Reproduce every line of the material below verbatim, keeping each line in its original order.

(Records from a data collection)
▼
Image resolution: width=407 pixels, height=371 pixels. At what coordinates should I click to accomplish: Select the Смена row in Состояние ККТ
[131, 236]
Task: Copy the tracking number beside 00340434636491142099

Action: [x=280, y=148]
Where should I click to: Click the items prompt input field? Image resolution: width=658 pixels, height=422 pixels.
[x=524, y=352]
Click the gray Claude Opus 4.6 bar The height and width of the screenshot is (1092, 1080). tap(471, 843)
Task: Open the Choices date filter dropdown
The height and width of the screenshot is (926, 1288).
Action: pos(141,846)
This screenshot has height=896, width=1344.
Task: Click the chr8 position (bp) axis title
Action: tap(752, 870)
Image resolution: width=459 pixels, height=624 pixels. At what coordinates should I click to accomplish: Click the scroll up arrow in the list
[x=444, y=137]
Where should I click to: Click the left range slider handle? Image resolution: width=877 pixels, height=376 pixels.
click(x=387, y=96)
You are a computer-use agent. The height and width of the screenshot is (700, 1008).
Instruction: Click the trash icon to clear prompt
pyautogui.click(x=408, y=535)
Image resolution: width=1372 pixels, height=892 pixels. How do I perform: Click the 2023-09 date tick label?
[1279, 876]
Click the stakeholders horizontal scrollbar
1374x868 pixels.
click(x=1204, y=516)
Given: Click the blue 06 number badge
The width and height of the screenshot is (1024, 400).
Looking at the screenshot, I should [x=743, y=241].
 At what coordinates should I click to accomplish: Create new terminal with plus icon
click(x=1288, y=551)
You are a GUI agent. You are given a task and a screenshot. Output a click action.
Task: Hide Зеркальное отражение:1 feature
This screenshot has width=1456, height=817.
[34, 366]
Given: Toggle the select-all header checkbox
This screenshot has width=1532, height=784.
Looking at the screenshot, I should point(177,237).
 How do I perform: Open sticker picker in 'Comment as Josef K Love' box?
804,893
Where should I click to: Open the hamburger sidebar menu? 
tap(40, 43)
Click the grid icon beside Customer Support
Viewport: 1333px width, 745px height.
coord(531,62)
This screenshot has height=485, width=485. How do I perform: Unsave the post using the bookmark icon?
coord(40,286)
▲
The result.
Image resolution: width=407 pixels, height=371 pixels. At what coordinates should I click to accomplish: Select the Смена row in Состояние ККТ
[131, 236]
Task: Copy the tracking number beside 00340434636491142099

Action: [x=280, y=148]
Where should I click to: Click the items prompt input field? Image resolution: width=658 pixels, height=422 pixels.
[x=524, y=352]
Click the gray Claude Opus 4.6 bar The height and width of the screenshot is (1092, 1080). tap(471, 843)
Task: Open the Choices date filter dropdown
The height and width of the screenshot is (926, 1288).
Action: pos(141,846)
This screenshot has height=896, width=1344.
Task: Click the chr8 position (bp) axis title
Action: tap(752, 870)
Image resolution: width=459 pixels, height=624 pixels. At what coordinates should I click to accomplish: Click the scroll up arrow in the list
[x=444, y=137]
Where should I click to: Click the left range slider handle? Image resolution: width=877 pixels, height=376 pixels.
click(x=387, y=96)
You are a computer-use agent. The height and width of the screenshot is (700, 1008).
Instruction: Click the trash icon to clear prompt
pyautogui.click(x=408, y=535)
Image resolution: width=1372 pixels, height=892 pixels. How do I perform: Click the 2023-09 date tick label?
[1279, 876]
Click the stakeholders horizontal scrollbar
1374x868 pixels.
click(x=1204, y=516)
Given: Click the blue 06 number badge
The width and height of the screenshot is (1024, 400).
Looking at the screenshot, I should [x=743, y=241].
 At what coordinates should I click to accomplish: Create new terminal with plus icon
click(x=1288, y=551)
You are a GUI agent. You are given a task and a screenshot. Output a click action.
Task: Hide Зеркальное отражение:1 feature
This screenshot has width=1456, height=817.
[34, 366]
Given: Toggle the select-all header checkbox
This screenshot has width=1532, height=784.
Looking at the screenshot, I should point(177,237).
 How do I perform: Open sticker picker in 'Comment as Josef K Love' box?
804,893
Where should I click to: Open the hamburger sidebar menu? 
tap(40, 43)
Click the grid icon beside Customer Support
Viewport: 1333px width, 745px height.
coord(531,62)
This screenshot has height=485, width=485. How do I perform: Unsave the post using the bookmark icon?
coord(40,286)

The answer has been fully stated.